— start of TASK DATA —
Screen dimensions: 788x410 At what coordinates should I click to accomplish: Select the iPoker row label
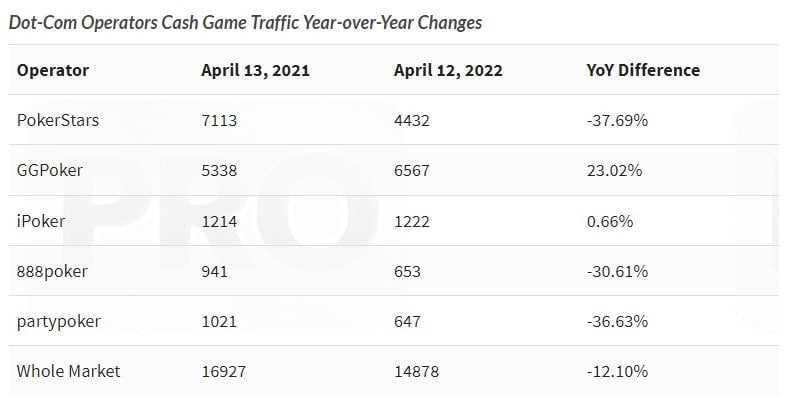tap(41, 220)
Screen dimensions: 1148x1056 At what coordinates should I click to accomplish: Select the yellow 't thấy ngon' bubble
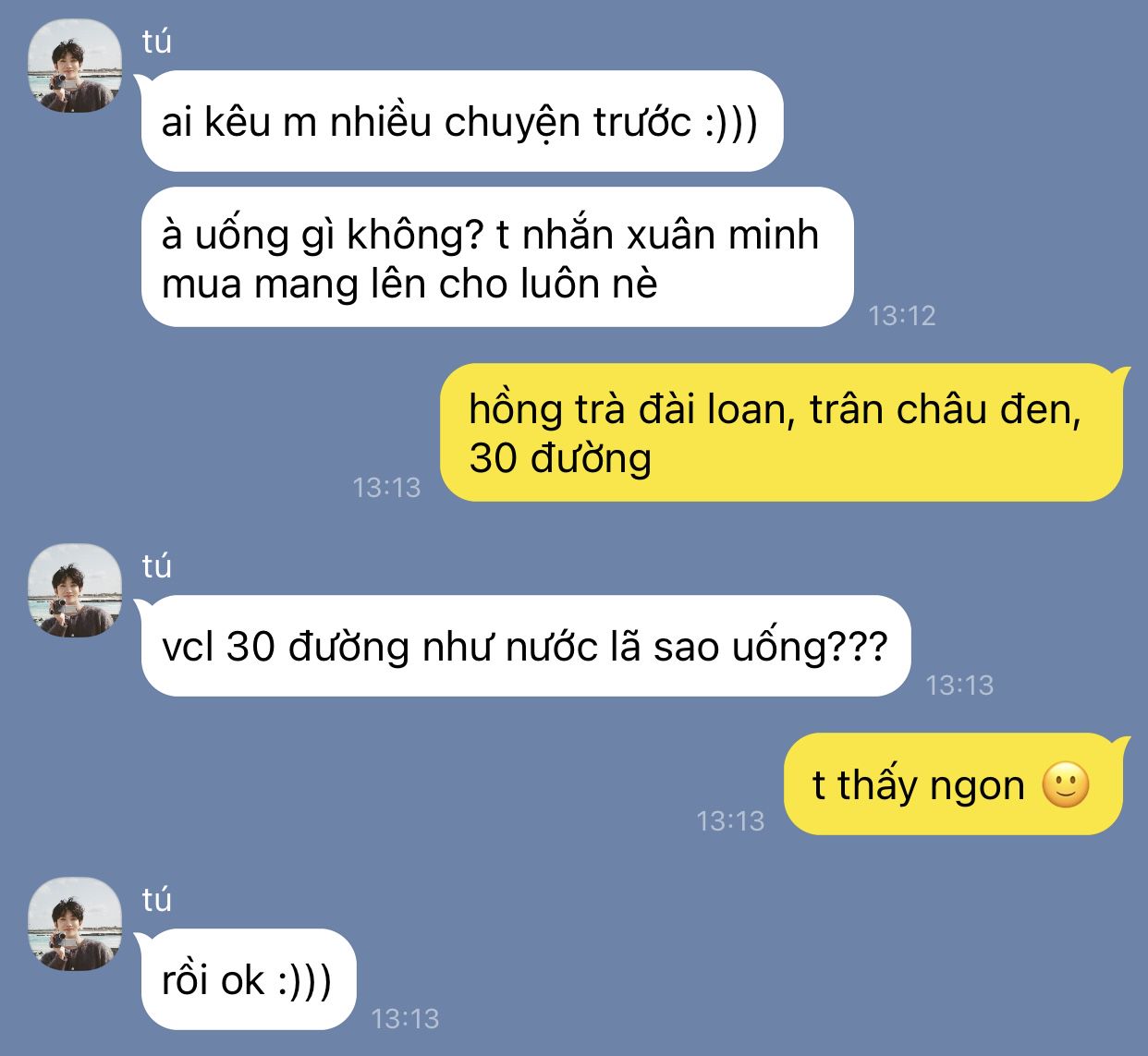958,784
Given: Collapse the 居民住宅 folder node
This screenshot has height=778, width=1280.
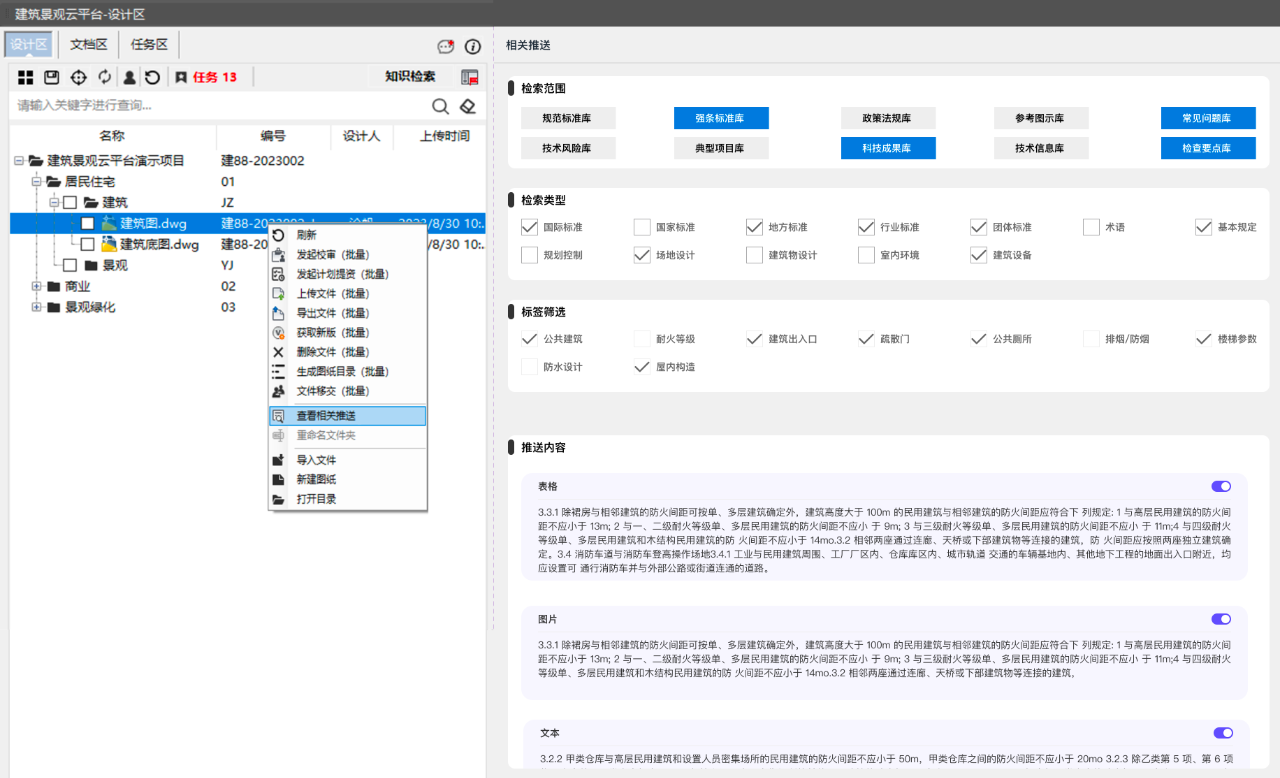Looking at the screenshot, I should tap(37, 181).
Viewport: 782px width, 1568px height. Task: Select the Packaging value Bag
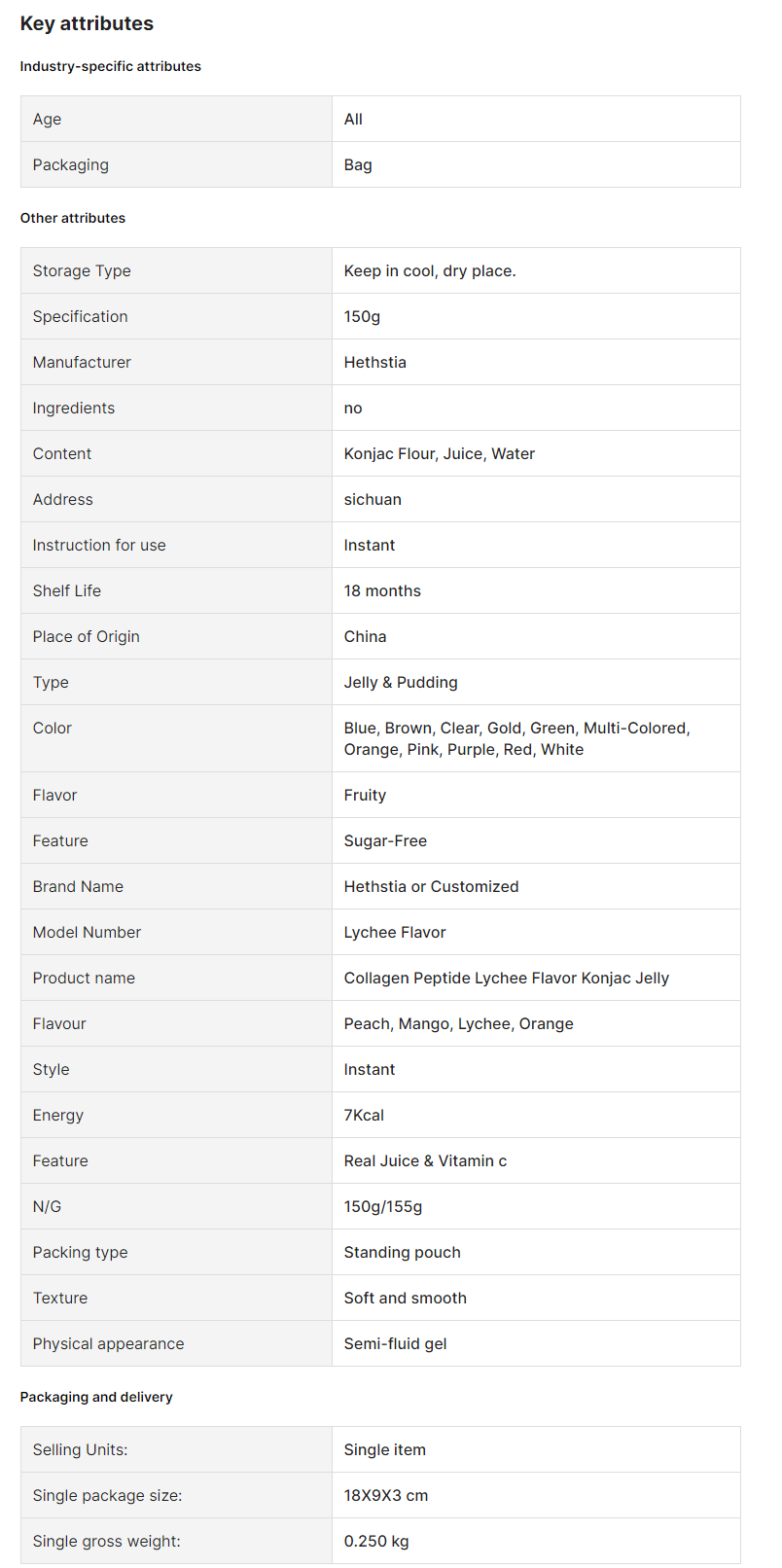coord(358,165)
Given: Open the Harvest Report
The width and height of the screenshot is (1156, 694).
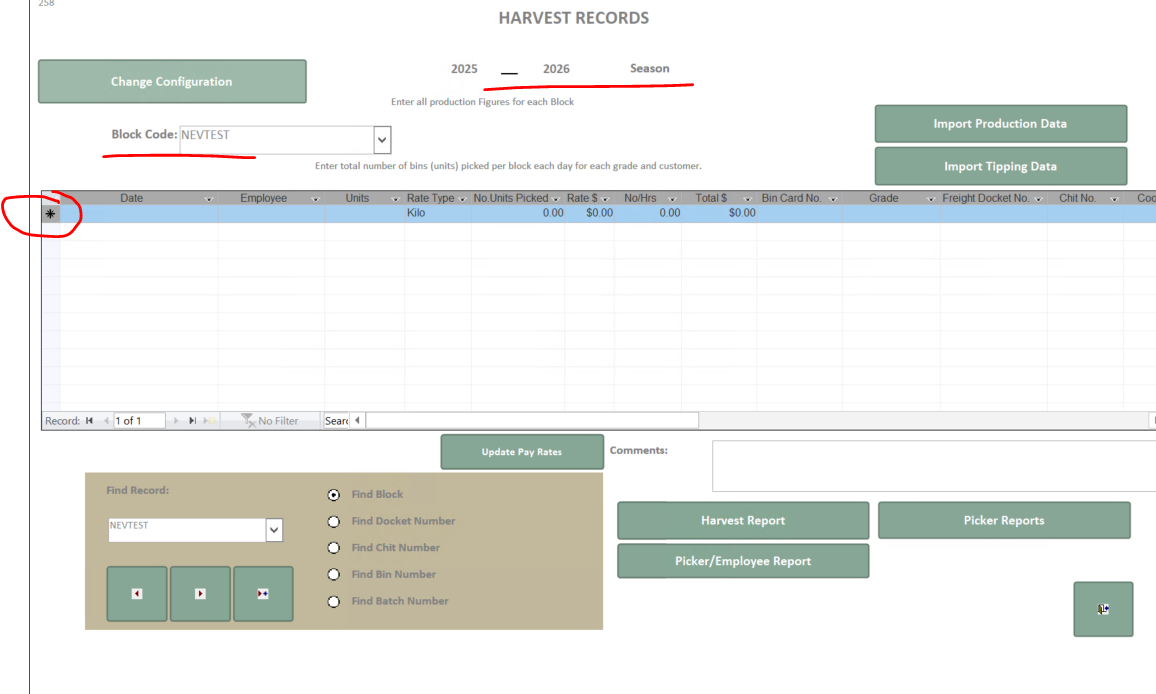Looking at the screenshot, I should [x=742, y=520].
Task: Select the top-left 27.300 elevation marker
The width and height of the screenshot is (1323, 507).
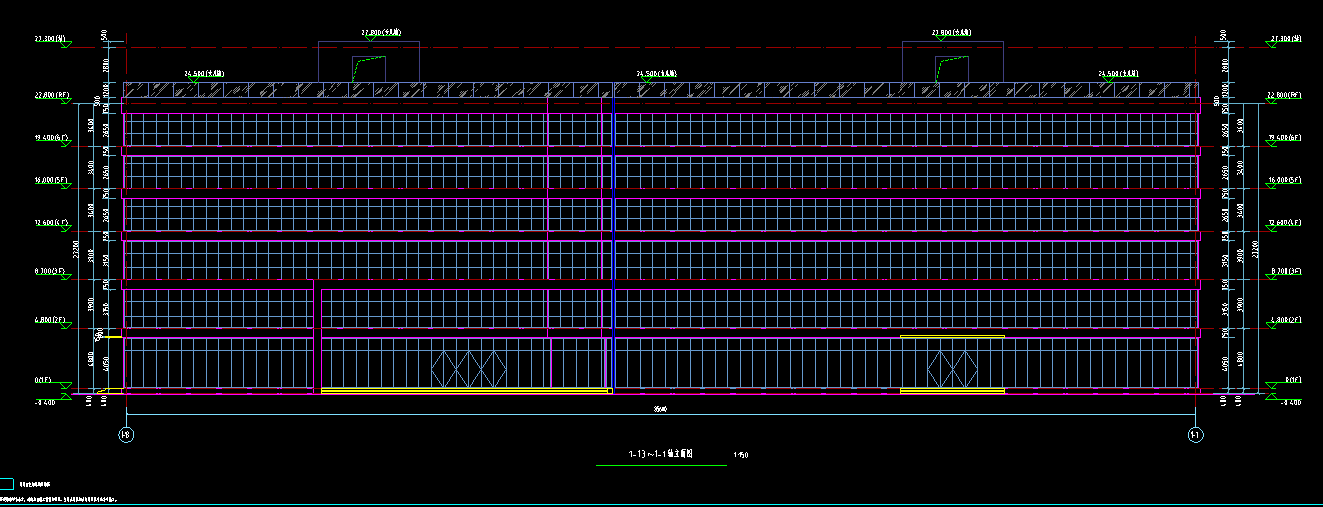Action: click(x=49, y=39)
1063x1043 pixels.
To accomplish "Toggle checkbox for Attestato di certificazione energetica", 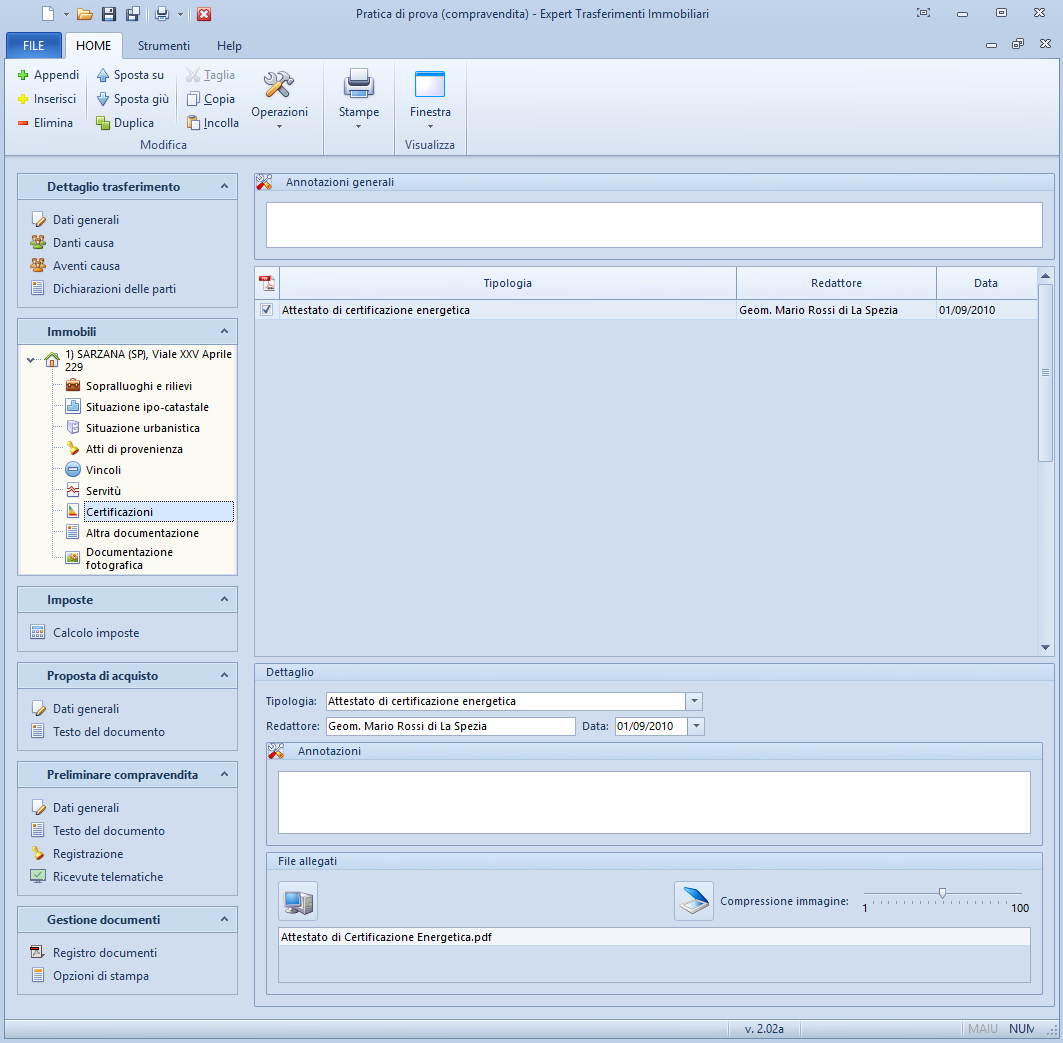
— end of TASK DATA —
YOUR INSTRUCTIONS
Reproduce every record above word for word, leaving out the pictures.

FINISHED EXERCISE
Screen dimensions: 788x410 At what coordinates should I click to accomplish: Select the iPoker row label
tap(41, 220)
Screen dimensions: 1148x1056 At what coordinates should I click to accomplish: Select the yellow 't thấy ngon' bubble
958,784
Given: Collapse the 居民住宅 folder node
This screenshot has height=778, width=1280.
Looking at the screenshot, I should tap(37, 181).
Viewport: 782px width, 1568px height. Task: Select the Packaging value Bag
coord(358,165)
Given: Open the Harvest Report
The width and height of the screenshot is (1156, 694).
Looking at the screenshot, I should [x=742, y=520].
Task: Select the top-left 27.300 elevation marker
The width and height of the screenshot is (1323, 507).
Action: click(x=49, y=39)
1063x1043 pixels.
To accomplish "Toggle checkbox for Attestato di certificazione energetica", 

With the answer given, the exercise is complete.